Читаем Том 2. Лорд Тилбери и другие полностью

— Женщине вообще неприятно, когда ею пренебрегают, а уж когда пренебрегает баран вроде Табби… Хуже некуда!

— Конечно, конечно.

— Поэтому я ее не особо виню. Нет, кто меня изумляет, так это Пик! Тут я немею!

— Я тоже.

— Всегда стараешься в каждом отыскать приятную черточку. Обычно это удается. Но когда доходит до Пика, невооруженным глазом всматриваться бесполезно. Нужен микроскоп! Это надо же, сдать Булпиту плавучий дом!

— Идиот распоследний!

— А знаете, — Джо совсем помрачнел, — такой ли уж он болван? Может, скорее хитрец?

— Э?

— Что, если действовал он намеренно, со злым умыслом? Это вероятно. Может, он был в сговоре с Булпитом с самого начала.

— А, черт!

— Это многое объясняет.

— А он из тех, кто способен вступить в сговор?

— Из тех самых!

— О, Господи! А я-то еще пригласил его!

— Я б его и близко не подпускал. У вас там есть псы?

— Да, парочка есть.

— Попытается проникнуть в дом — напустите на него.

— Это же спаниели!

— Все лучше, чем ничего, — решил Джо.

Такси подкатило к парадному входу, сэр Бакстон выпрыгнул прытким кроликом. Как всегда, увязнув в затруднениях, он спешил к жене; уж она приложит к израненной душе успокоительный бальзам безмятежности! Джо последовал за ним не так стремительно. Он расплатился с водителем, отдал чемоданы на попечение Поллена, и только тогда, не спеша, двинулся на террасу. Вскоре, предполагал он, подадут второй завтрак, но до еды есть еще время освоиться.

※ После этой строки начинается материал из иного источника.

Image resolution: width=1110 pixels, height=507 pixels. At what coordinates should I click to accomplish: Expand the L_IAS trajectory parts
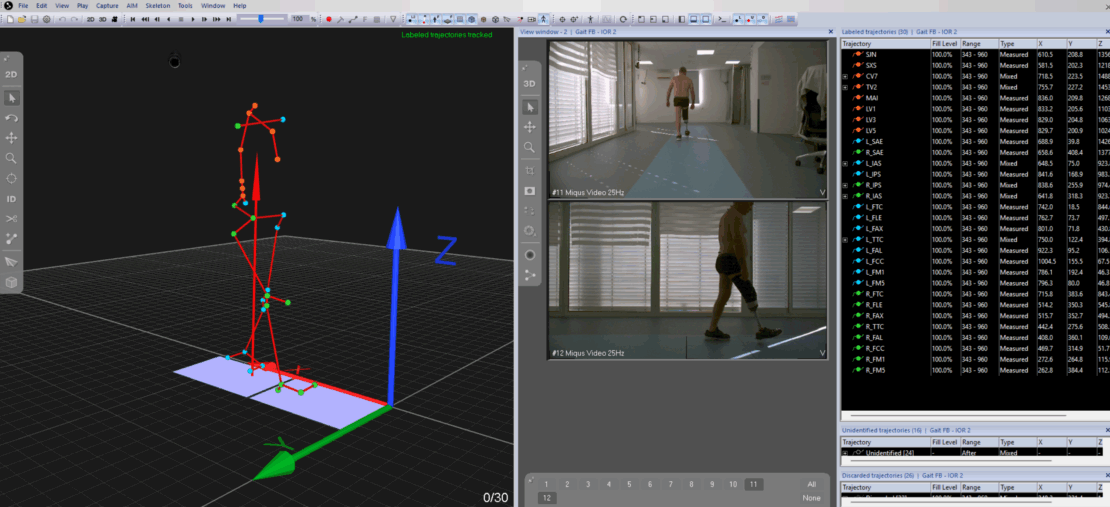(845, 163)
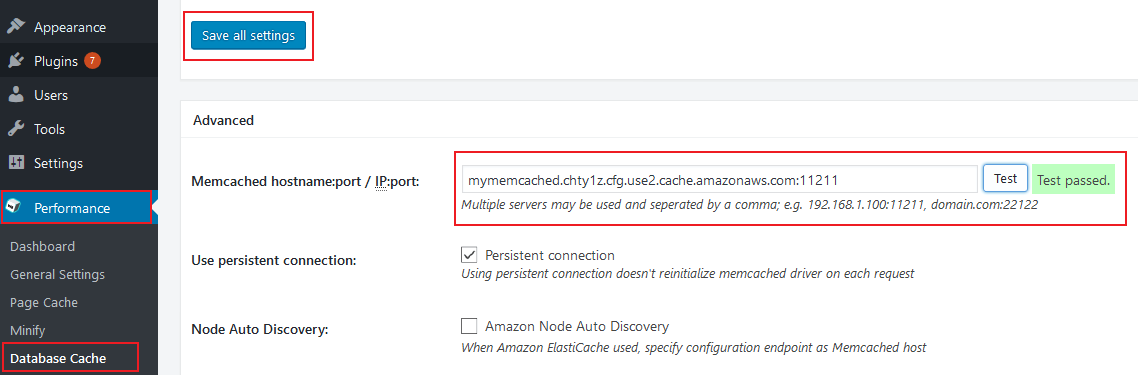This screenshot has height=375, width=1138.
Task: Click the Tools wrench icon
Action: click(x=16, y=129)
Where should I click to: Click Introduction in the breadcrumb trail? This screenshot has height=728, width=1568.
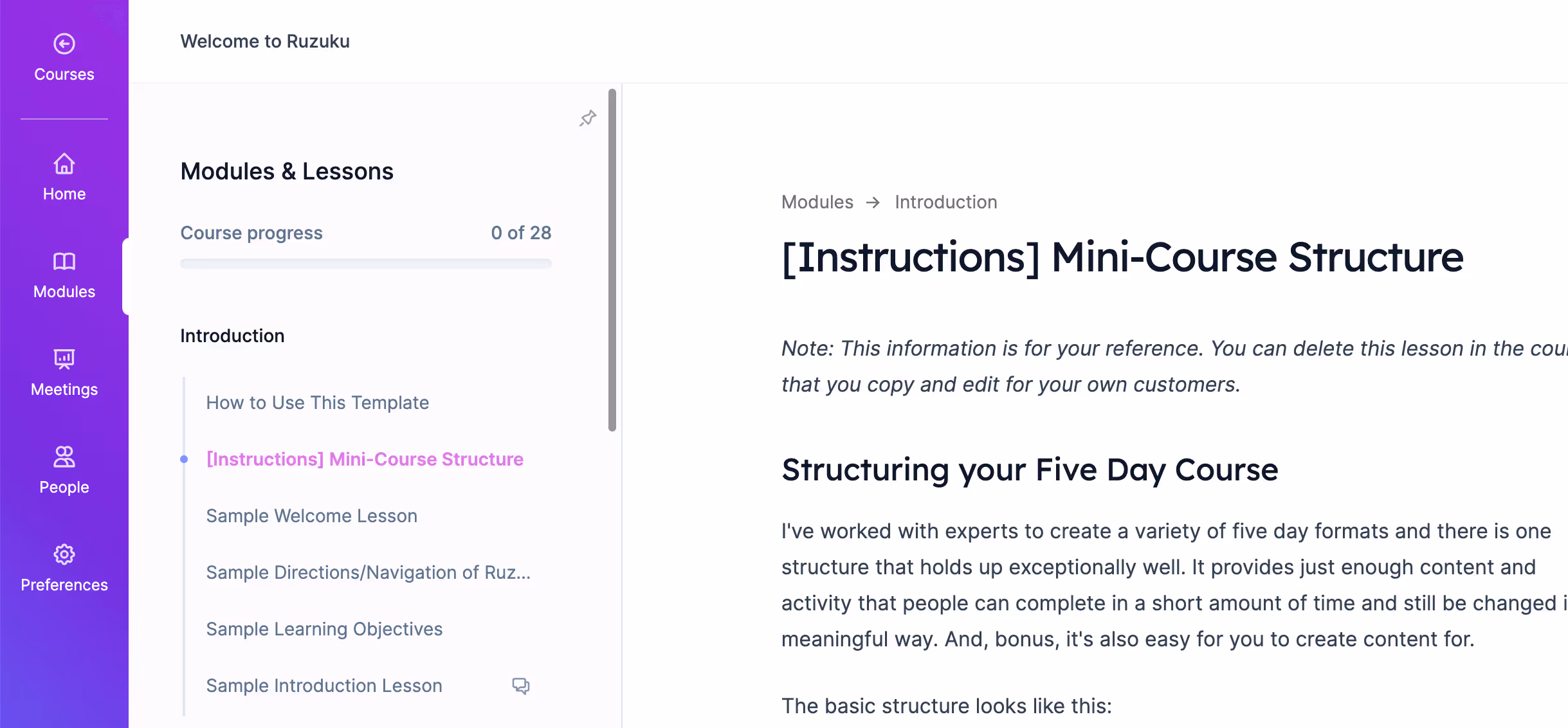[x=945, y=201]
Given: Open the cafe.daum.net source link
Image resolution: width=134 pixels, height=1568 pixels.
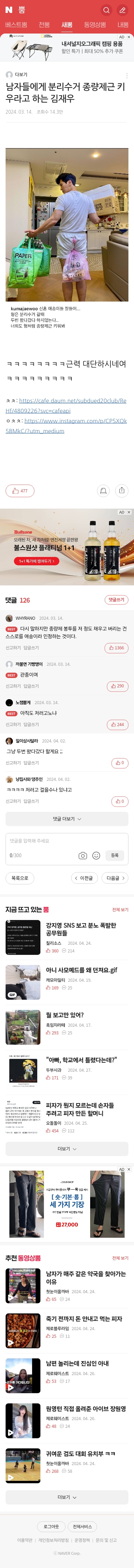Looking at the screenshot, I should pos(66,406).
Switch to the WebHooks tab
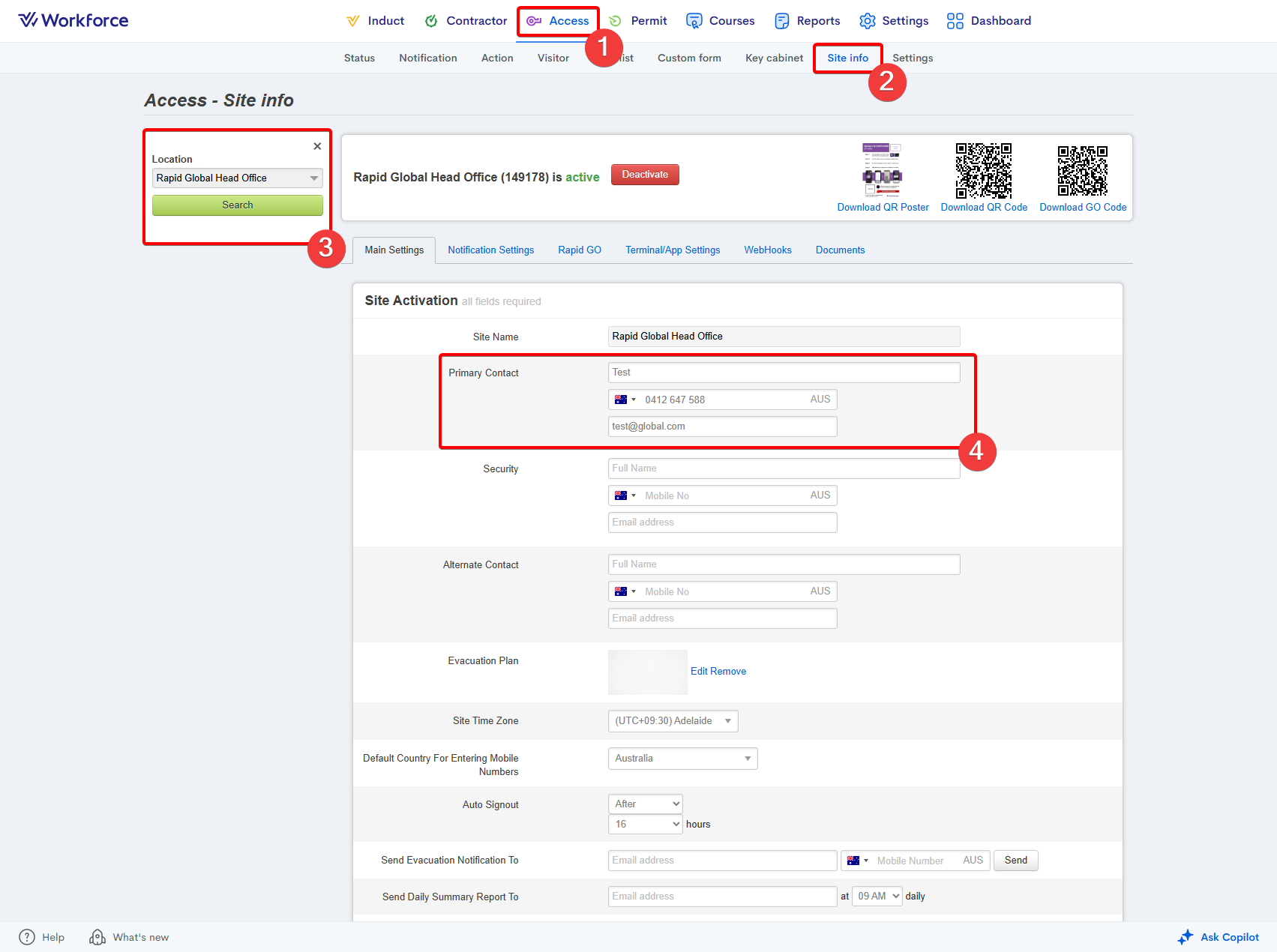This screenshot has width=1277, height=952. coord(767,250)

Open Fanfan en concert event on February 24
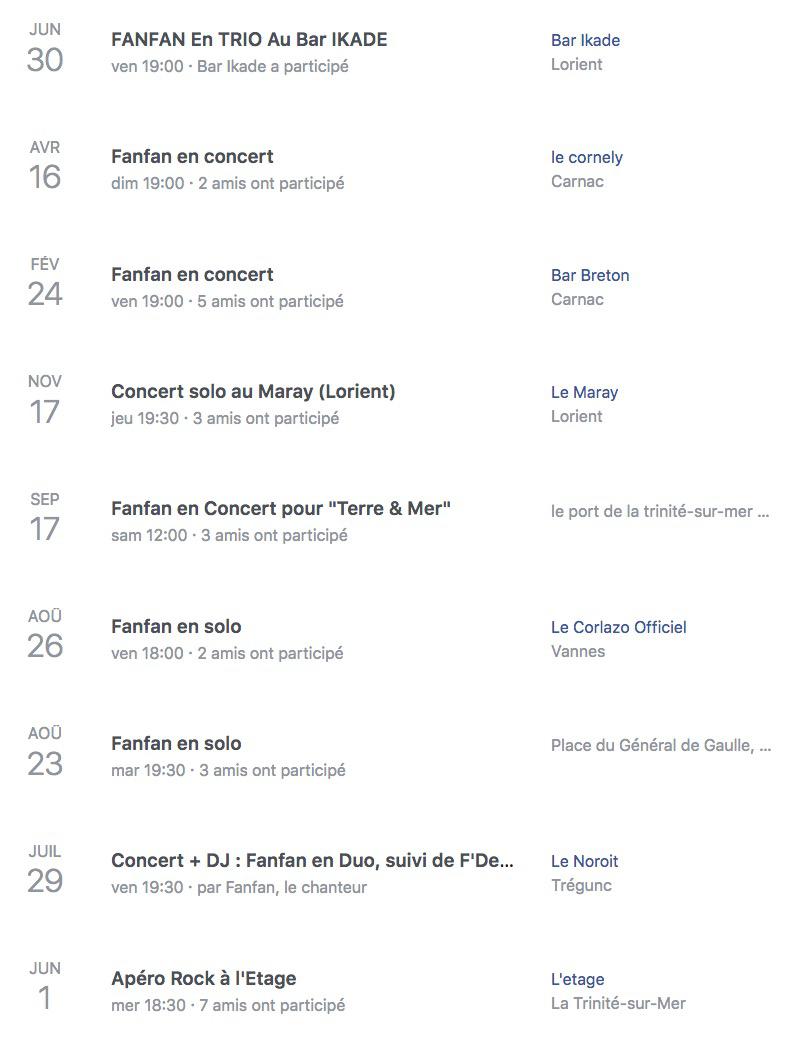click(192, 275)
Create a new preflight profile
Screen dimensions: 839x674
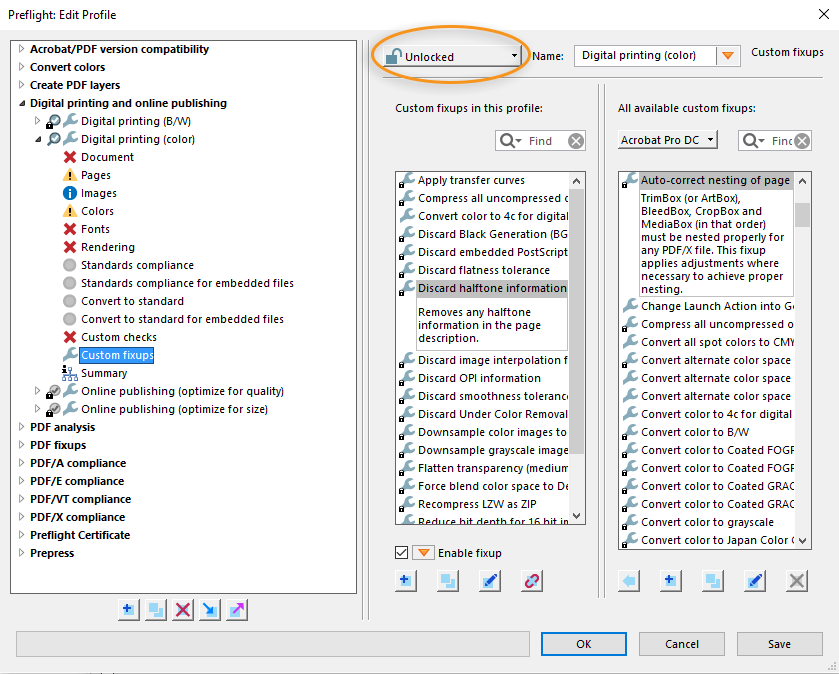[127, 609]
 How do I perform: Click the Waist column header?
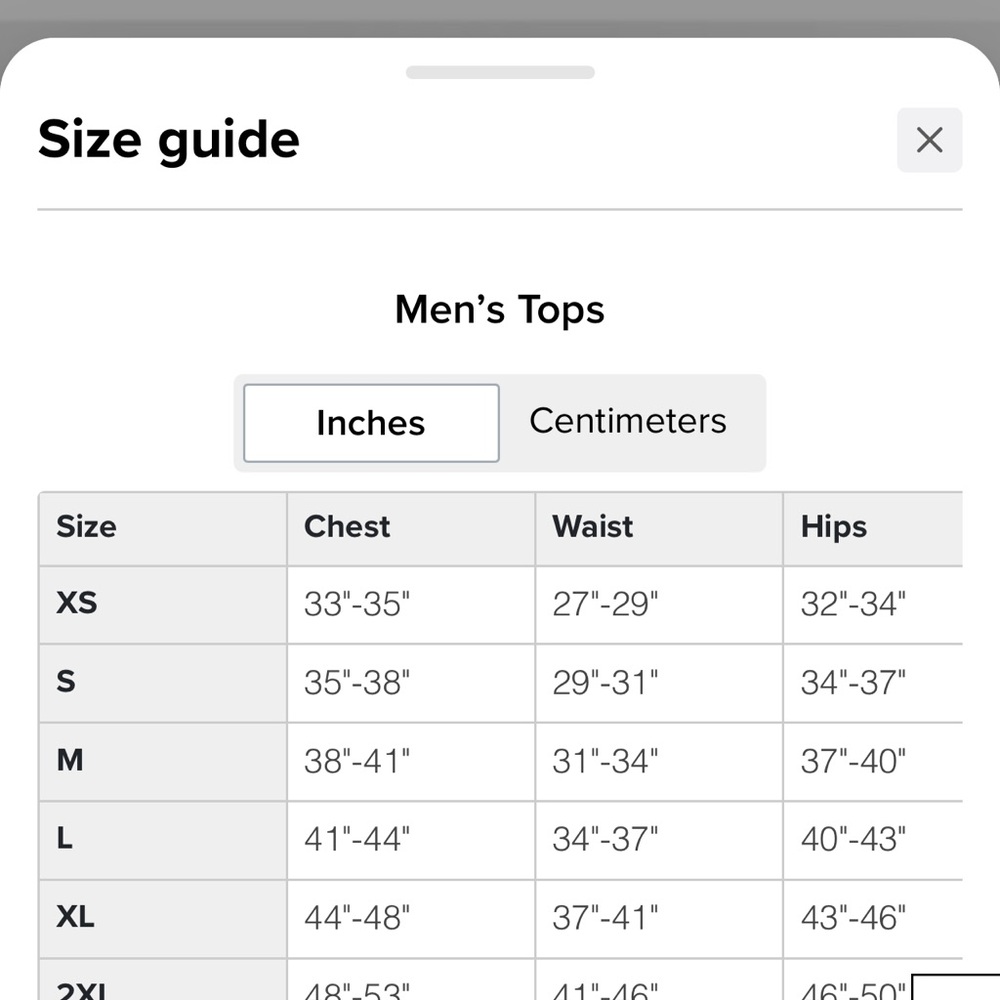coord(592,527)
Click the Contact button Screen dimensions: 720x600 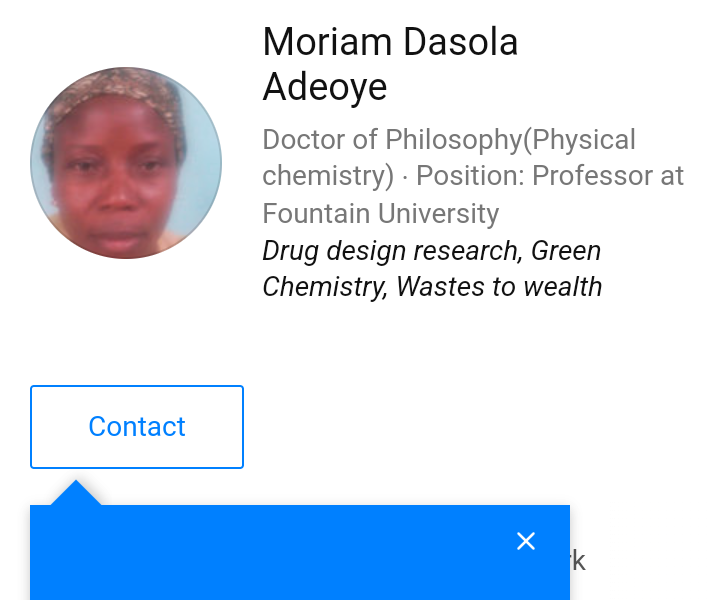[x=137, y=427]
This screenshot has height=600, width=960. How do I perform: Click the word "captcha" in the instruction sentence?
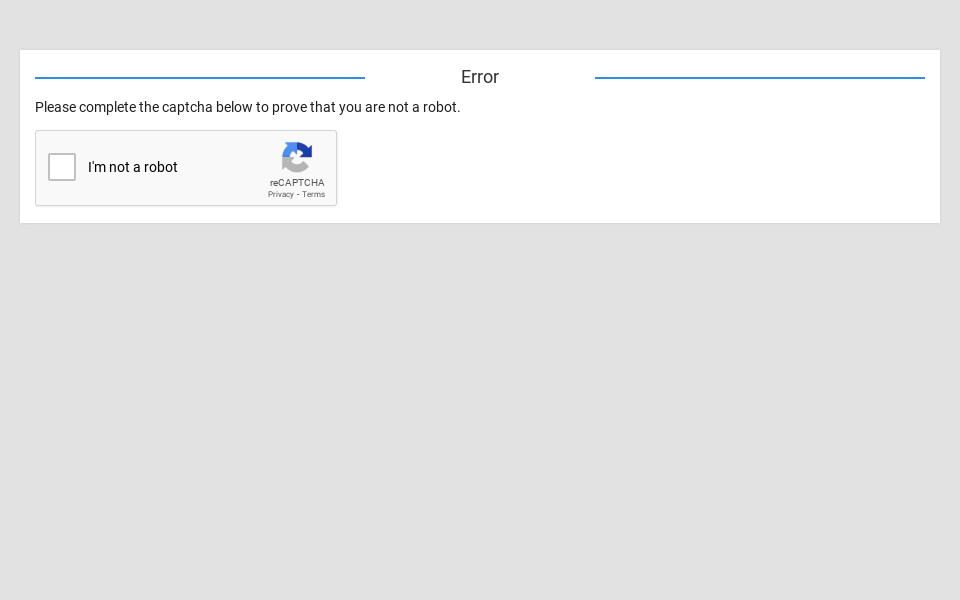[187, 107]
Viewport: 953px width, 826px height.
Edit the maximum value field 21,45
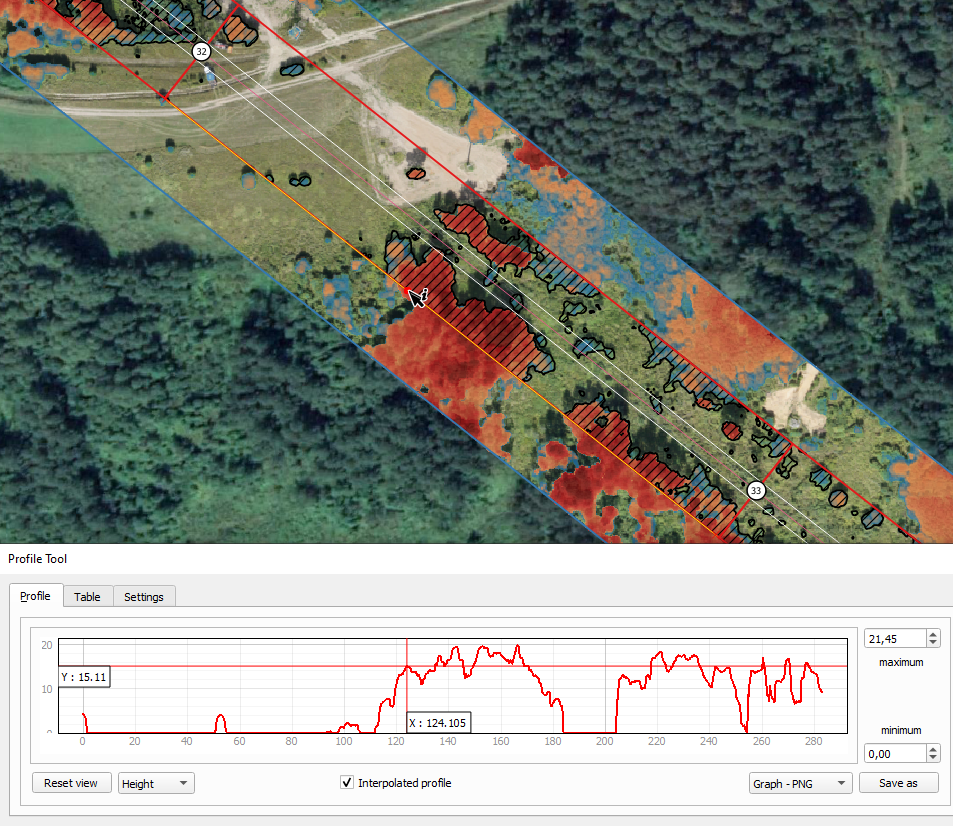(x=896, y=639)
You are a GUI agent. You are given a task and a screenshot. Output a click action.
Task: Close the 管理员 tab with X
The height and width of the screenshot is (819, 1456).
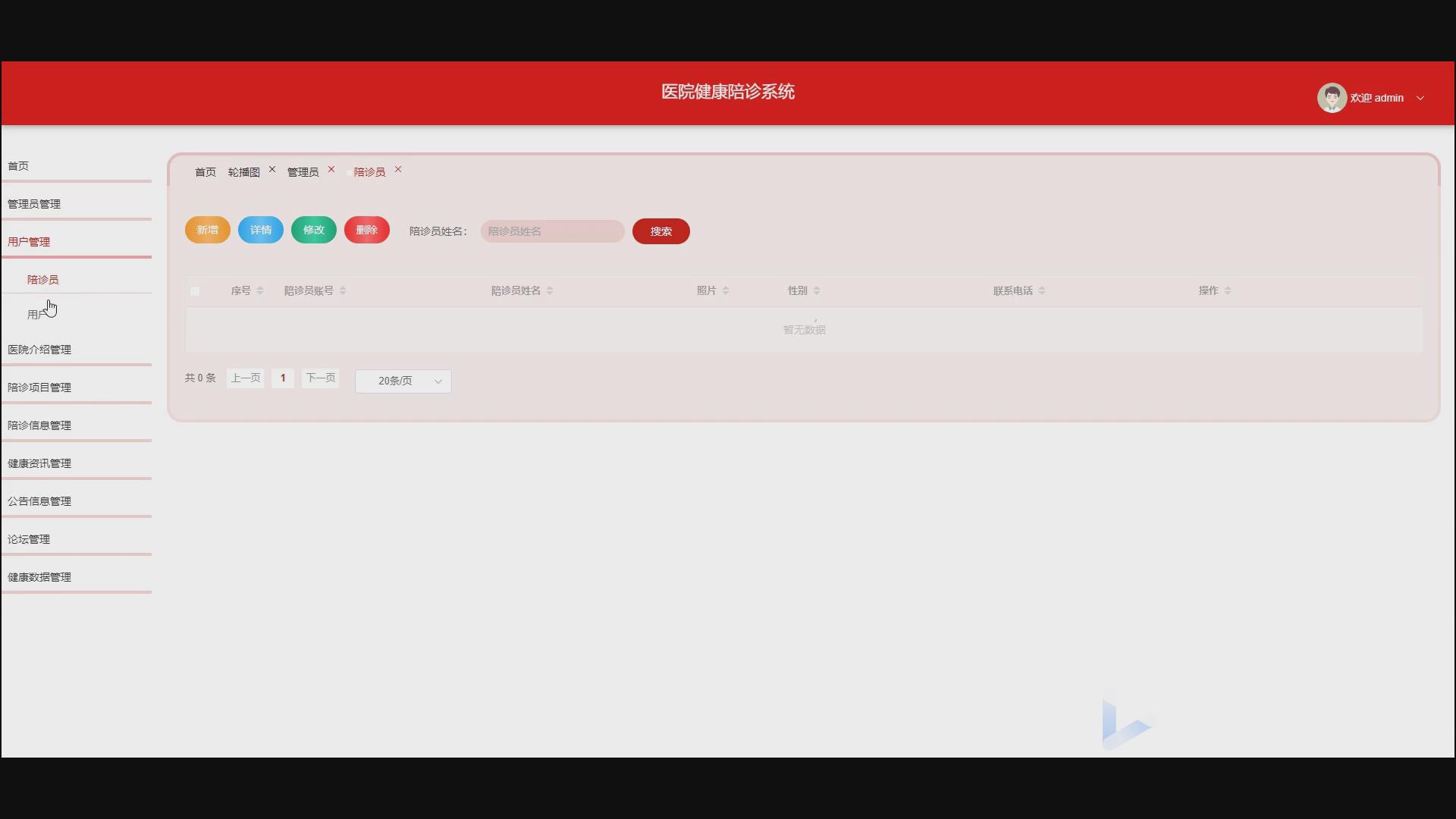(x=331, y=170)
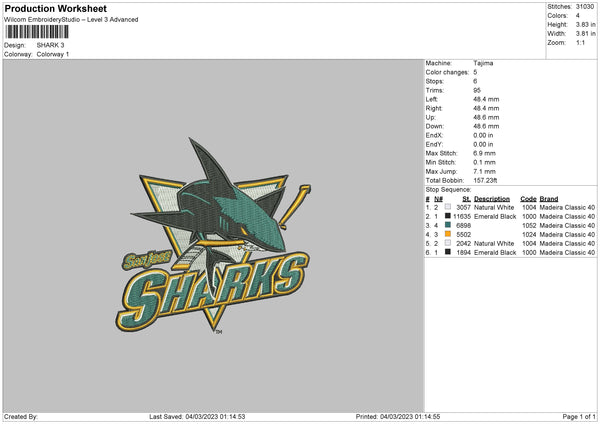Image resolution: width=600 pixels, height=424 pixels.
Task: Click the Total Bobbin 157.23ft value
Action: click(x=489, y=180)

Террасу ограждала балюстрада, на ней были натыканы цезари и другие древние знаменитости, установленные в те многомудрые времена, когда обожали всяческие бюсты. Первым стоял Катон, препротивный на вид. У него был слишком длинный нос, а полное отсутствие глазных яблок компенсировалось верхней губой, при виде которой каждого мальчика одолевает соблазн пририсовать усы.

У Джо — вот везенье! — карандаш нашелся, он погрузился в работу, и так увлекся, что даже недоуменное восклицание услыхал не сразу.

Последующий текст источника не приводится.